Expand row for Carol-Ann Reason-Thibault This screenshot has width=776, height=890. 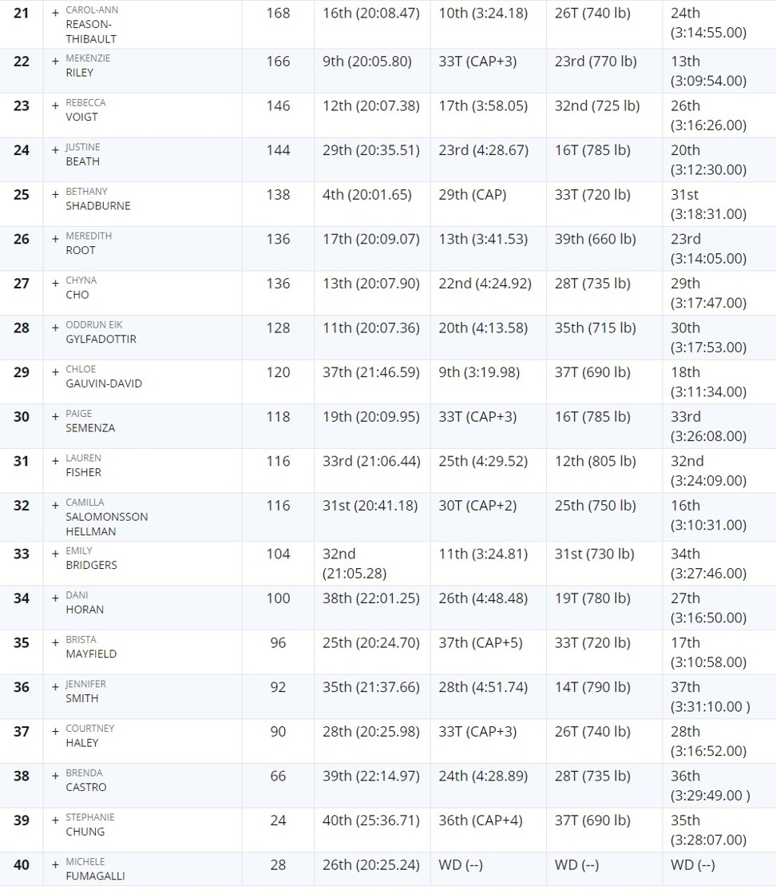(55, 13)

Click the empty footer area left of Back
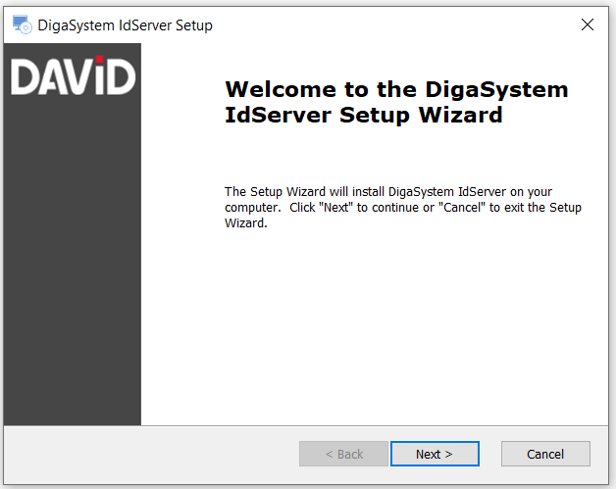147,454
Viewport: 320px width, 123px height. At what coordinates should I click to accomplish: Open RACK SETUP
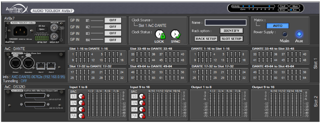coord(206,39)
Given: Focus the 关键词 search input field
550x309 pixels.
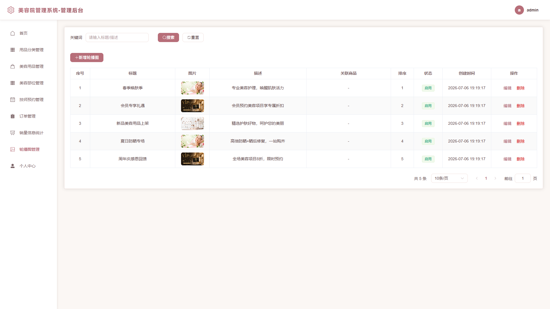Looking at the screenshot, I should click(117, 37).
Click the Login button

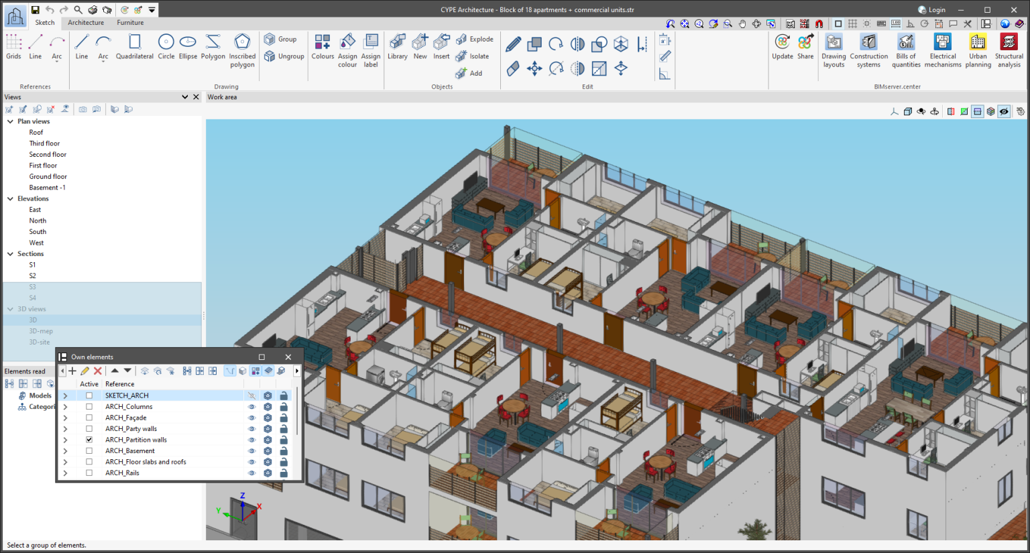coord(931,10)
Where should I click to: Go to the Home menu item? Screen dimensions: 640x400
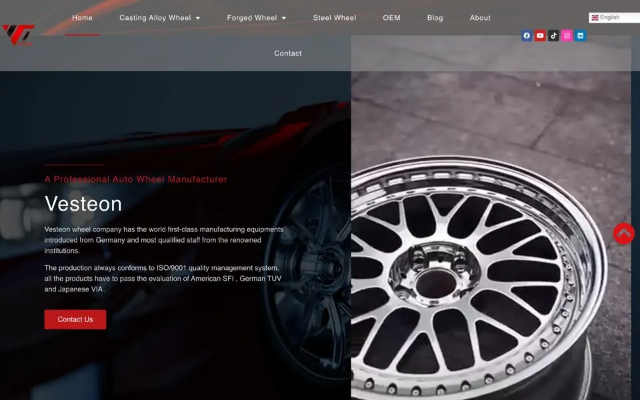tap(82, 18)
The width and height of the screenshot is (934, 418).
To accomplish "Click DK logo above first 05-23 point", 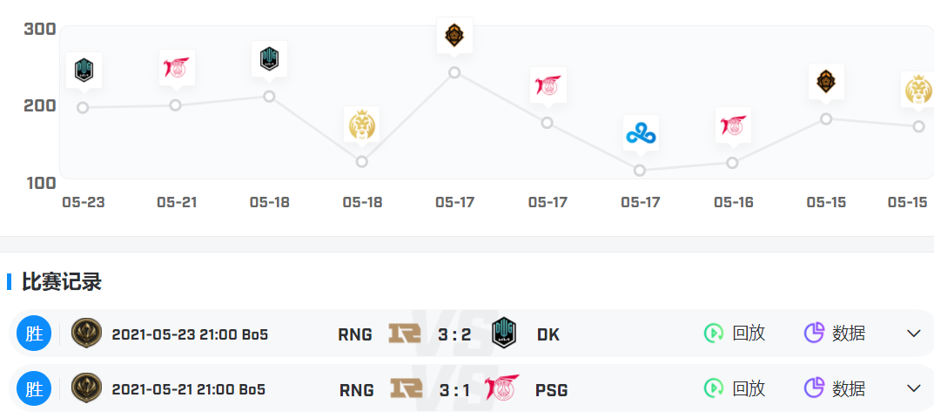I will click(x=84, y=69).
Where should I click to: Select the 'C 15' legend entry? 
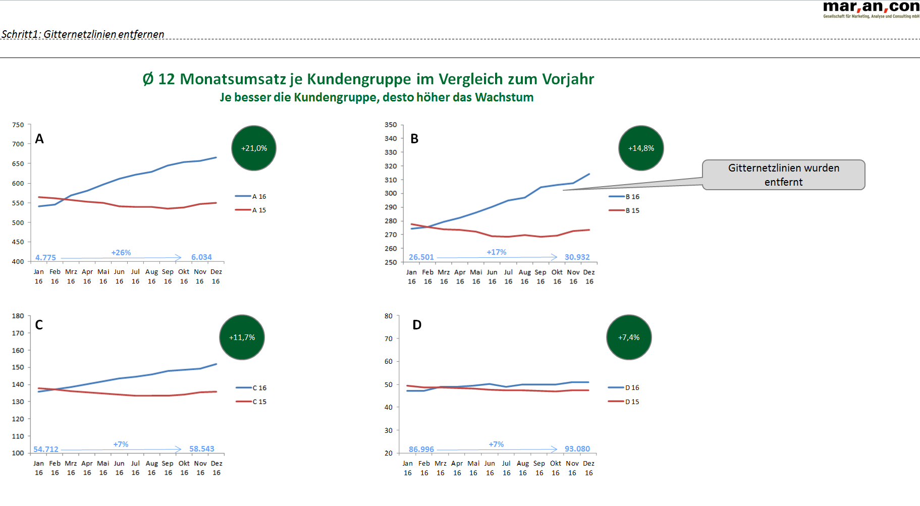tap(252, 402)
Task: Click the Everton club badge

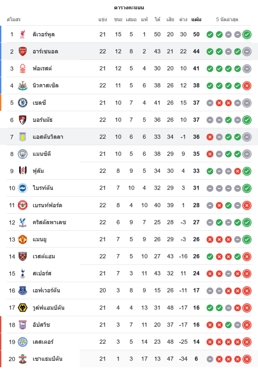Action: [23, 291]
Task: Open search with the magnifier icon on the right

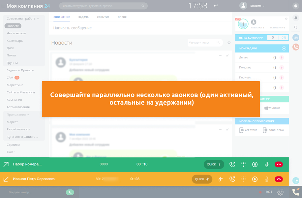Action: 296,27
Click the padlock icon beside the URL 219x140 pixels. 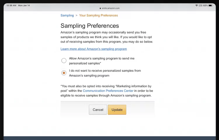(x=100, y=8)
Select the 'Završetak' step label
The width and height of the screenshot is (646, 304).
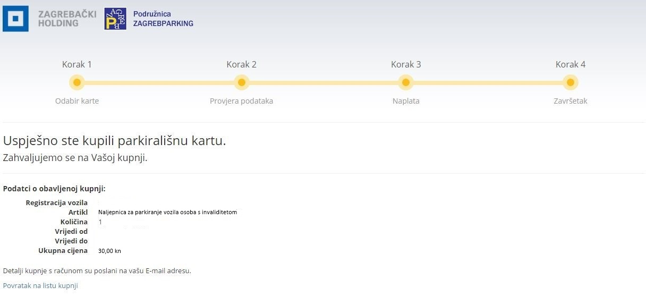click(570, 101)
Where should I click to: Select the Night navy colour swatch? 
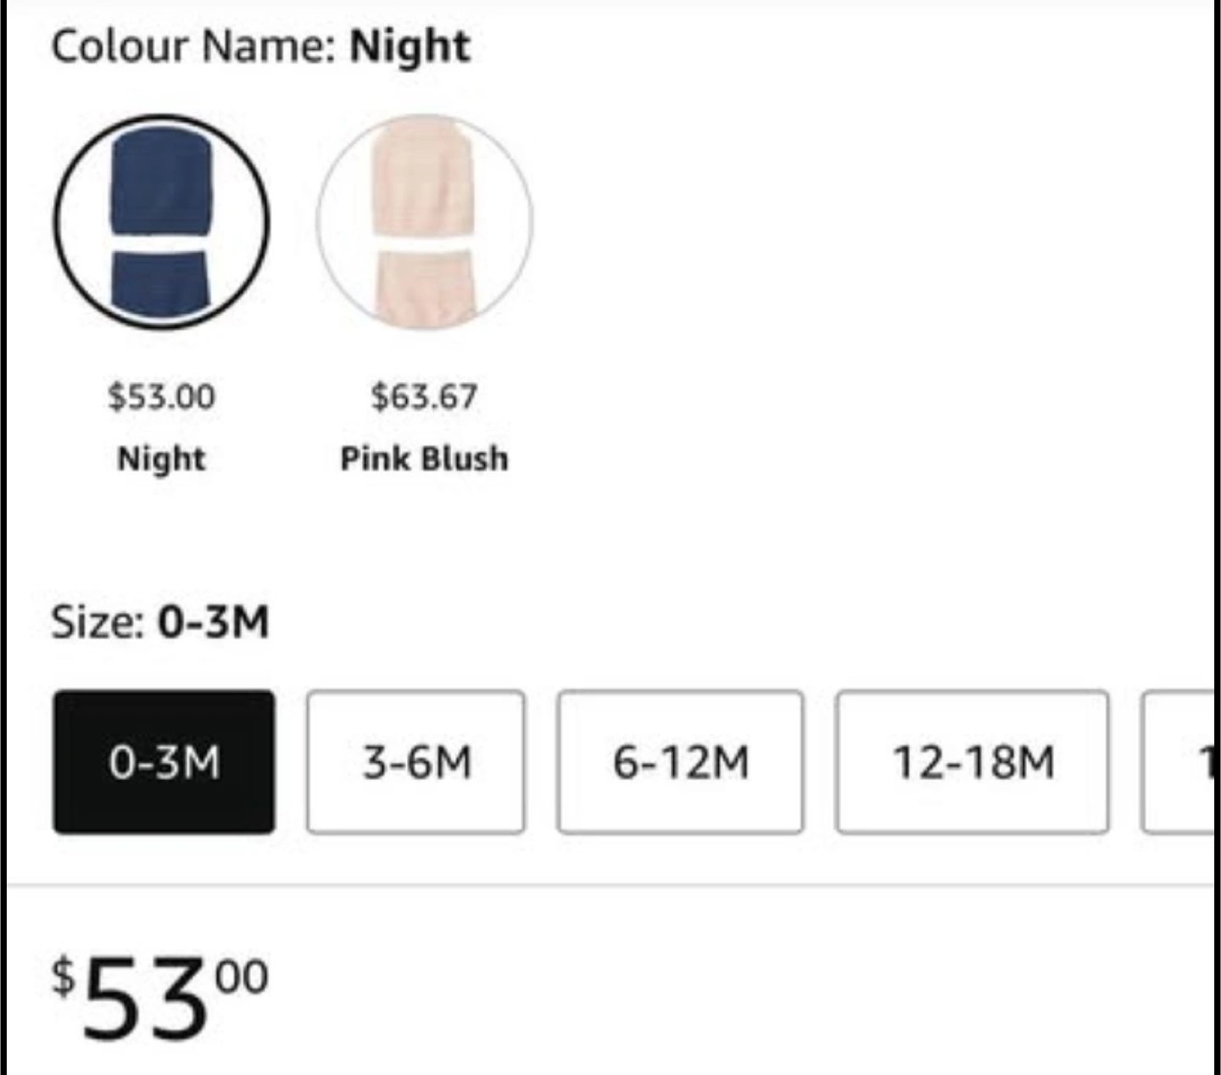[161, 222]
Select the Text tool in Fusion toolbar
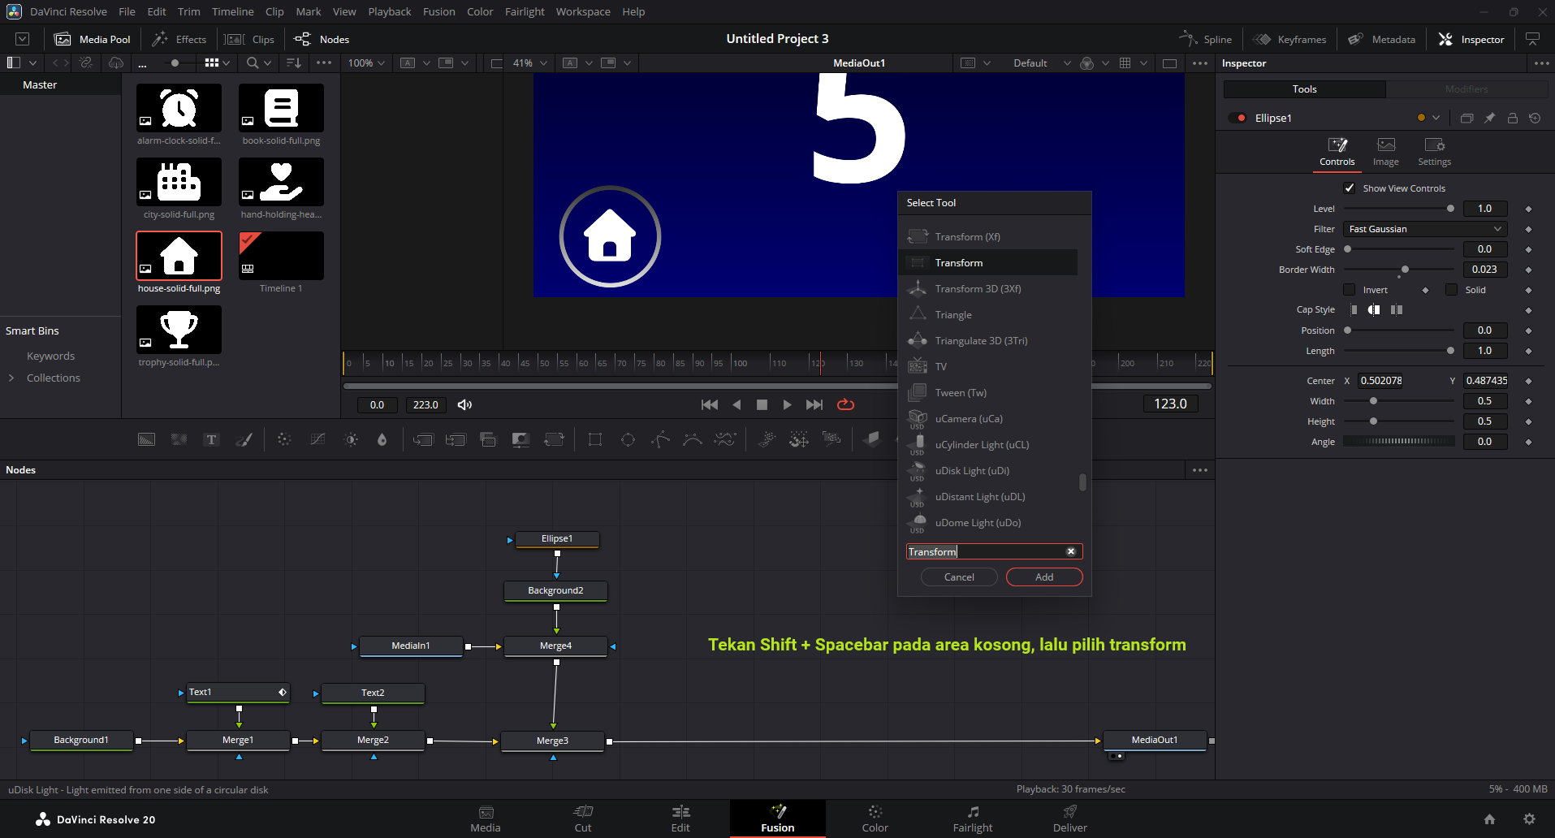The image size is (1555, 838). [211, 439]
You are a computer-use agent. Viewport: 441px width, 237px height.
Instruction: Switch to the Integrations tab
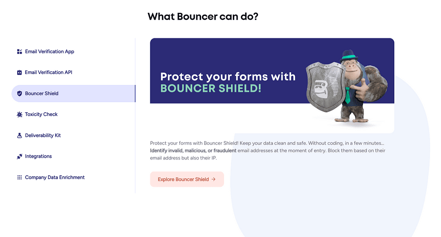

* [ACTIVITY]:
Reproduce, word for word, the lines from the one containing "Where should I click to: Select the Night" to the end of the material, both ends included. No picture is copied.

* [TASK RESPONSE]:
Where should I click to: Select the Night navy colour swatch? 
[161, 222]
Select the Text tool in Fusion toolbar
The image size is (1555, 838). [211, 439]
You are a computer-use agent. Viewport: 441px width, 237px height.
Instruction: Switch to the Integrations tab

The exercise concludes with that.